* **CONSIGNES**
(a) Répondez brièvement à ces questions en vous appuyant sur le texte.
(i) De quel pays et en quelle année l'auteur des feuillets écrits en arabe est-il arrivé ?
(ii) Où Mahmoud a-t-il abandonné Martine ?
(iii) De qui Driss est-il l'enfant ?
(b) Relevez tous les noms de lieux géographiques cités dans le texte.
======== TEXTE
Karima BERGER

Filiations dangereuses



Les destins de trois générations s’entrecroisent ici entre nord et sud avec des silences, des blessures tues, portées dans le silence, déchiffrées à tâtons dans l’entredeux d’un dialogue entrecoupé. Pierre cherche dans le carnet laissé par Mahmoud à sa mère Martine ses racines, le secret d’une paternité voilée de doutes et d’incertitude. Seule Nadj pourra le mener à travers la langue, en traduisant pour lui les feuillets écrits en arabe par l’homme arrivé du Maroc en 1947. C’est à ses côtés et en écoutant sa voix qu’il attend fébrilement les mots qui lui diraient ce que fut sa mère pour Mahmoud.

De Stella, l’étoile du cirque qui cherche son regard chaque soir dans la foule depuis le trapèze où elle s’élance dans le vide, il glisse vers une autre étoile, Nadj qui est Nadjia et aussi elle-même un morceau d’étoile, un bout de Nedjma, pour l’oreille du lecteur. Porté par le secret parental, il glisse vers sa propre histoire avec Nadj. Celle-ci est la moitié d’une étoile éclipsée pour lui par la vie, le jour où Mahmoud abandonna Martine aux portes du Maroc dans le sud de l’Espagne, parce qu’il n’avait pas la force de l’emmener jusqu’aux siens, parce que ceux-ci n’auraient pas compris.

Nadj, l’orpheline de Médéa, femme libre, se dérobe aux lois du groupe, élevée et soutenue par un oncle cultivé qui a beaucoup voyagé. C’est entre les langues et les terres qu’elle s’est faite. Point de dérobade pour elle qui emmène Pierre de France jusqu’à Médéa et le présente à tous, sourde à l’hostilité suscitée par la présence du roumi qu’elle s’est choisi. S’il avait de l’argent, au moins, susurrent les femmes. Point de salut sans une conversion à l’islam…

La voix de Driss, l’enfant de Pierre et de Nadj, raconte ainsi l’échec d’une deuxième rencontre, une génération plus tard. C’est à travers son regard qu’est livrée la douleur de Pierre brisée contre le mur qu’il a voulu franchir, en quête de son père et de sa mère. Dans la recherche éperdue de son roman familial, il échoue et s’enlise à son tour dans le sien, qui en est sans doute l’écho.
================
======== DONNÉES FOURNIES
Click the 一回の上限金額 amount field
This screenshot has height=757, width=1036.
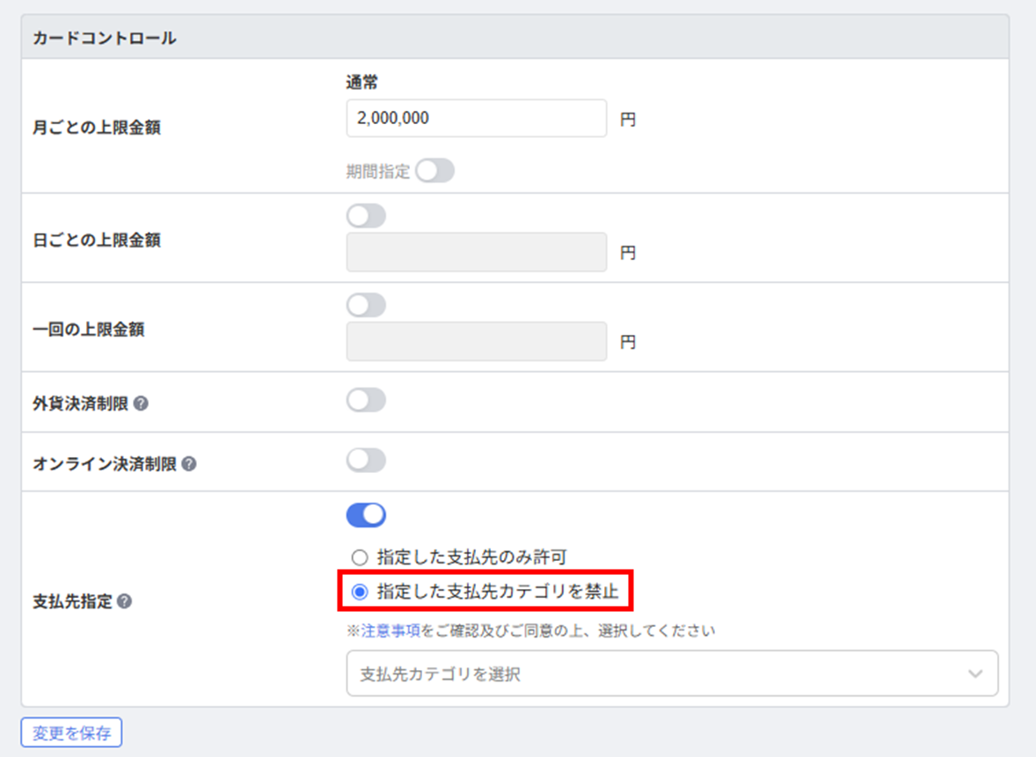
================
* **CORRIGÉ**
(a)
(i) Du Maroc, en 1947.
(ii) Aux portes du Maroc, dans le sud de l'Espagne.
(iii) De Pierre et de Nadj.

(b) Maroc, Espagne, Médéa, France.